Alles nass: Die Schlechtwetterfront, die über Gartz und Umgebung hinweggefegt ist, hat diesen Weizenschlag niedergelegt. Gerd Korrmann schätzt: "Wir brauchen drei Tage Sonnenschein, ehe wir wieder mit dem Dreschen anfangen können." © Foto: MOZ/Oliver Voigt
Eva-Martina Weyer / 08.08.2013, 07:14 Uhr
Hohenreinkendorf (MOZ) Eine Schlechtwetterfront ist in der Nacht zum Mittwoch über das Amt Gartz hinweggezogen. Das Zentrum der Sturmfront muss über Hohenreinkendorf gelegen haben. Dort sind 52 Liter Regen gefallen. Landwirte wie Gerd Korrmann müssen die Ernte unterbrechen.

"Heute ist Bauernsonntag", scherzte Gerd Korrmann am Mittwoch. Wegen der Feuchtigkeit war kein Dreschen möglich. Aber Sonntagsruhe wollte auf dem Hof der Gebrüder Korrmann nicht aufkommen: Über Nacht sind die Regenmassen in den Melkstand geflossen. Die Güllekanäle sind voll. 30 Kühe sind noch zu melken - ein Pensum, das sonst längst erledigt wäre.

In Hohenreinkendorf waren innerhalb von fünf Minuten zwölf Liter Regen gefallen. Auf Korrmanns Hof hat der Sturm die Kronen einer 40-jährigen Weide und einer Walnuss beschädigt. Sechs Zentner schwere runde Strohballen sind wegen des Sturmes regelrecht über die Felder gerollt. So ein schweres Unwetter haben die Dorfbewohner lange nicht erlebt. In der Gegend von Rosow soll es noch schlimmer gewesen sein.

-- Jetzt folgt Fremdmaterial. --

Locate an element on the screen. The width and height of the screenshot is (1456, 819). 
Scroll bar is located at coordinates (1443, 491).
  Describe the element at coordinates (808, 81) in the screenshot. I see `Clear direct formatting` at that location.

Gerd Korrmann führt seit ungefähr zehn Jahren ein Erntetagebuch. Er schreibt genau auf, was und wie viel er gedroschen hat. Auch übers Wetter führt er Buch. "Zwischen dem 1. und 7. August ist hier schon immer viel Regen runtergekommen. Extreme hat man immer gehabt, allerdings nicht so oft", fasst er seine Erkenntnisse zusammen.

Für den Hof der Gebrüder Rainer und Gerd Korrmann ist die bisherige Ernte sehr gut gelaufen. Sie haben 65 bis fast 90 Doppelzentner Wintergerste geerntet, und dies in sehr guter Qualität. "Die Gerste geht hauptsächlich in die Futterproduktion. Wir liefern an die DHG Casekow. Sie ist unser langjähriger Partner", erläutert Gerd Korrmann. Auch der Raps ist längst runter vom Feld. "Die Erträge liegen bei einem sehr guten Durchschnitt und sehr gutem Ölgehalt." Der Raps geht in die Lebensmittelindustrie und wird außerdem zu Biodiesel verarbeitet - vielleicht auch in der Schwedter Verbio GmbH im Industriepark der PCK-Raffinerie.

Die Rapsernte ist manchmal bis 3 Uhr nachts gelaufen. Gerd Korrmann saß auf dem Mähdrescher, sein jüngerer Bruder Uwe hat das Korn abgefahren. Am Sonnabend sind sie in den Roggen gezogen. Inzwischen ist auch hier die Hälfte der 320 Hektar Druschfläche geerntet. "Wir liegen gut in der Zeit. Aber gezählt werden die Körner im Bunker", sagt der Landwirt mit vorsichtigem Optimismus. "Wir brauchen noch zehn volle Druschtage."

Doch das schwere Unwetter hat den Roggen und Weizen regelrecht umgehauen. Das wirkt sich auf die Qualität des Getreides aus. Es ist ja unser Backgetreide. Gerd Korrmann steht in den Startlöchern für die Weizenmahd und sagt: "So ein Erntetagebuch hat auch einen gewissen Beruhigungswert. Man sieht, dass es voriges Jahr viel Regen gab und vorvoriges Jahr auch. Trotzdem hat man die Ernte geschafft. Jetzt brauchen wir wohl drei Tage Sonnenschein, ehe wir wieder anfangen können."

Was den Weizen in Mitleidenschaft zog, gereicht dem Mais gerade zum Vorteil. "Der Regen war die Rettung für den Mais, auch wenn wir den erst im September ernten", sagt Gerd Korrmann. Sein Hof gehört übrigens zu den wenigen Betrieben im Umkreis, die noch Hafer anbauen, sieben Hektar für den Eigenbedarf. "Die Dörfer in der Nachbarschaft fragen uns da schon nach Hafer für ihre Erntekronen." Die Feste gehen im September los.